** Start QUOTED TEXT **

Lottery Scraping for Douban

First, load the lottery data from the hard disk:

load("lottery.Rdata")

Next, load the libraries needed.

library(rvest)
library(stringr)

I’ll show you how to scrape the data of one lottery. You can copy the code and put a for loop to get all the lottery info.

#suppose we select the second lottery in the data
lottery <- overall_lottery[2]
lottery

## [1] "@what2do 发布的抽奖活动「（已报备）老婆们可以帮忙投个小比赛相关的票吗 抽...」（https://douc.cc/2CPZJa），回复该讨论帖参加抽奖，预定于 2023-05-02 00:00:00 开奖，符合条件的抽奖人数共 13 名，中奖人数 2 名。现已开奖！ 中奖豆友为： @momo @算了一起死吧"

To get the lottery info, use the following codes:

link <- str_extract(lottery,"https://.{14}")
lottery_info <- read_html(link) %>% 
  html_node("script[type='application/ld+json']") %>% 
  html_text2()
lottery_info

## [1] "{ \"@context\": \"http://schema.org\", \"@type\": \"Conversation\", \"text\": \"投24小时冲刺班\r 投完截下图抽两个老婆6.6\r 谢谢老婆们老婆们天天开心👉🥺👈\", \"name\": \"（已报备）老婆们可以帮忙投个小比赛相关的票吗 抽两个6.6👉👈\", \"url\": \"https://www.douban.com/group/topic/287728195/\", \"commentCount\": \"14\", \"dateCreated\": \"2023-05-01T16:41:51\", \"interactionStatistic\": { \"@type\": \"InteractionCounter\", \"interactionType\": \"http://schema.org/LikeAction\", \"userInteractionCount\": 0 } }"

** End QUOTED TEXT **
** Start EXTRACTED INFORMATION **

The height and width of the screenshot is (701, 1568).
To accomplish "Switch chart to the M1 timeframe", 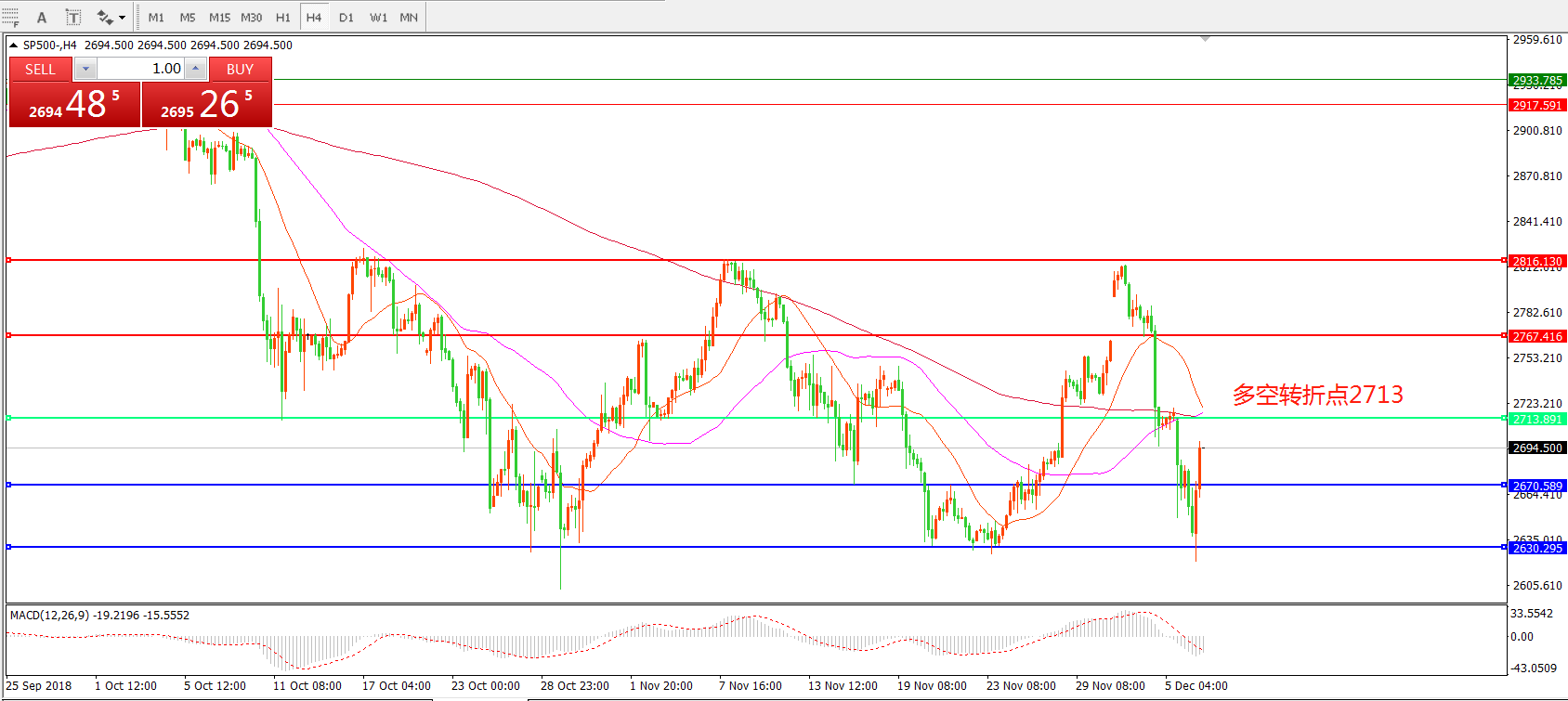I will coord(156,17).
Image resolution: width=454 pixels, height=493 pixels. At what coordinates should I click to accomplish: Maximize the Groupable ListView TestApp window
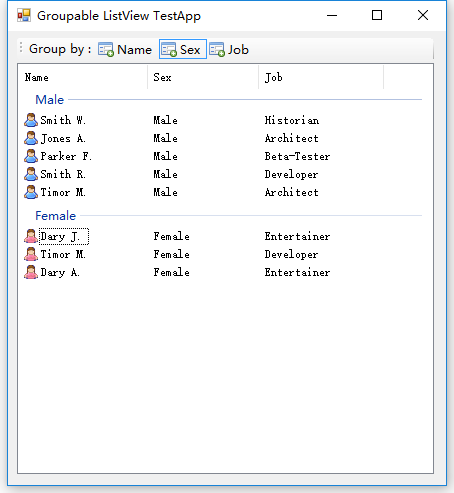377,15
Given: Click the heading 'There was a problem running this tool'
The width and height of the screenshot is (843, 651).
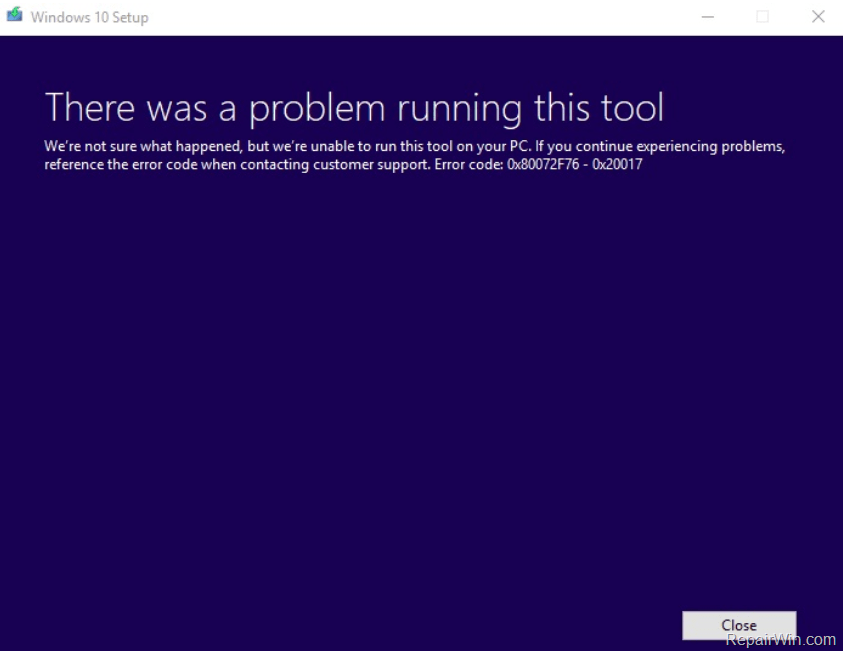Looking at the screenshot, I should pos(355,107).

** End EXTRACTED INFORMATION **

TASKS TO PERFORM:
A – In the Douban lottery scraping walkthrough, which two R libraries are loaded before the scraping code?
B – Carry on the Douban lottery scraping walkthrough from the point where it stops.

TASK-BY-TASK RESULTS:
A – rvest and stringr

B –
You can use the following codes to extract info. from lottery_info.

# remove all the lines, tabs and extra spaces
lottery_info <- gsub("[\n\"\r\t\\s+]","",lottery_info)
lottery_info

## [1] "{ @context: http://chema.org, @type: Converation, text: 投24小时冲刺班 投完截下图抽两个老婆6.6 谢谢老婆们老婆们天天开心👉🥺👈, name: （已报备）老婆们可以帮忙投个小比赛相关的票吗 抽两个6.6👉👈, url: http://www.douban.com/group/topic/287728195/, commentCount: 14, dateCreated: 2023-05-01T16:41:51, interactionStatitic: { @type: InteractionCounter, interactionType: http://chema.org/LikeAction, uerInteractionCount: 0 } }"